- ARTICLE
______
Phénomène logique mais pas forcément attendu : là ou elle s'est produite, la détente des marchés affecte en premier lieu les logements anciens. Face à la concurrence du neuf, les propriétaires de biens de médiocre qualité ont en effet des difficultés à les relouer, même sans augmentation par rapport au loyer précédemment pratiqué. Les délais de relocation s’allongent et dans certaines localisations on observe un phénomène de vacance inconnu il y a peu...
L'ANIL note que les locataires tendent notamment à se détourner des logements construits de 1960 à 1980, pourtant souvent bien situés, qui souffrent d’une conception datée et d’une qualité de construction médiocre. C’est notamment le cas à Brest, ville entièrement reconstruite après la seconde guerre mondiale, mais le phénomène est également signalé ailleurs, par exemple à Valence.
Pour limiter le risque de vacance, les agents immobiliers suggèrent à leur mandants de baisser le loyer - certains même n’acceptent pas d’assurer la gestion si le niveau du loyer demandé leur paraît excessif au regard des conditions du marché. Si le bailleur refuse, il court le risque, en supposant qu’il trouve un locataire, que celui-ci déménage à brève échéance pour un logement moins cher, les frais de relocation grevant alors fortement la rentabilité de la location !
Ainsi, certains logements de Montpellier et Béziers voient leur loyer baisser de 5 %, voire plus, à la relocation. A Angers, la marge de négociation est de 5 à 10 %, elle peut aller jusqu’à 15 % à Valence.
Il arrive aussi depuis peu en cours de bail que certains propriétaires, au fait de l’évolution du marché et désireux de conserver leur locataire, s’abstiennent d’augmenter le loyer comme le contrat de bail le leur permettrait.
______
- DONNÉES FOURNIES
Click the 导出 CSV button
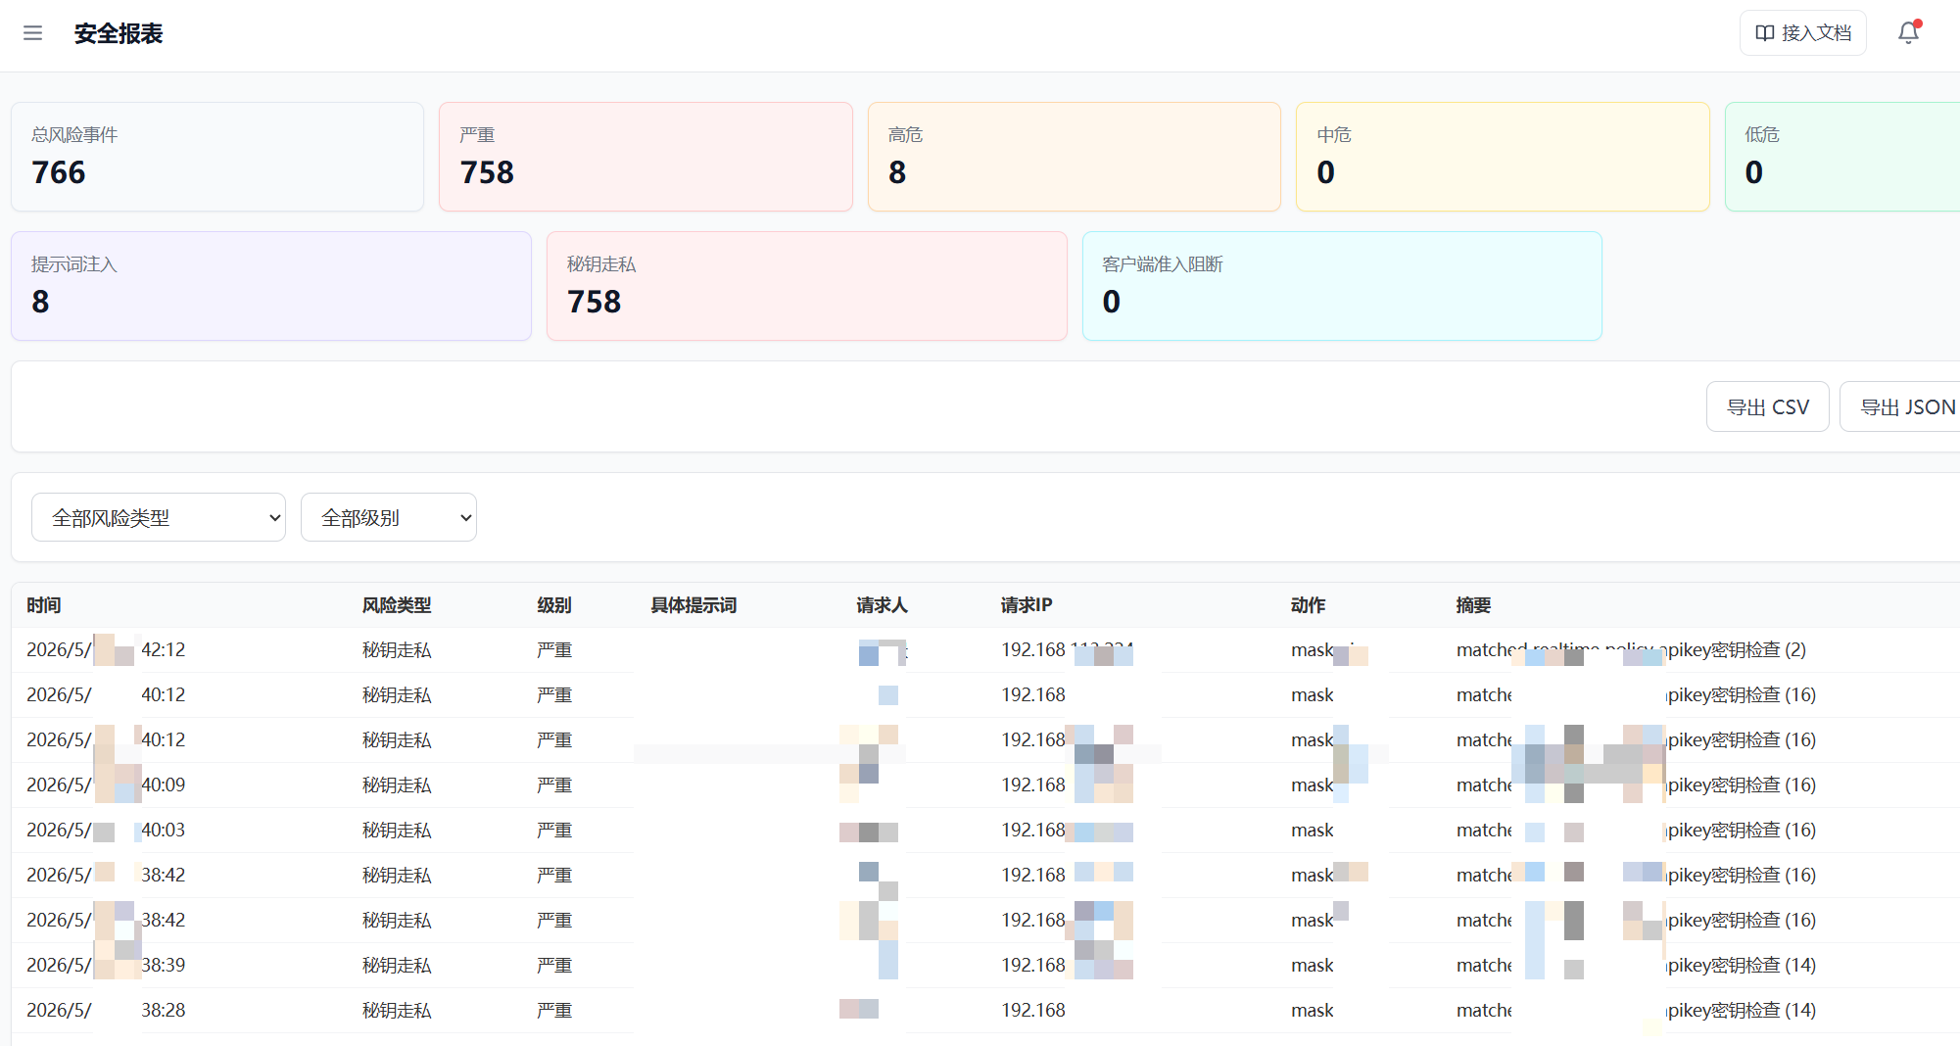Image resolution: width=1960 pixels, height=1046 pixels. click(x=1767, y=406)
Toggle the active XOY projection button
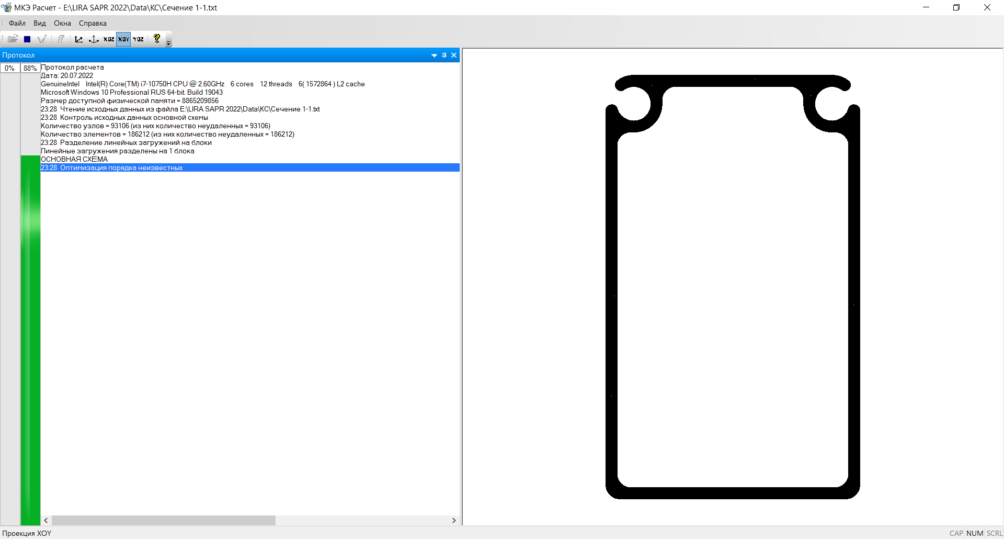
______
- TÂCHE COURTE
Recopiez l'article sur le marché locatif de «Phénomène logique mais» jusqu'à «il y a peu...» inclus, en remplaçant «propriétaires» par «bailleurs».

- SOLUTION PROPOSÉE
Phénomène logique mais pas forcément attendu : là ou elle s'est produite, la détente des marchés affecte en premier lieu les logements anciens. Face à la concurrence du neuf, les bailleurs de biens de médiocre qualité ont en effet des difficultés à les relouer, même sans augmentation par rapport au loyer précédemment pratiqué. Les délais de relocation s’allongent et dans certaines localisations on observe un phénomène de vacance inconnu il y a peu...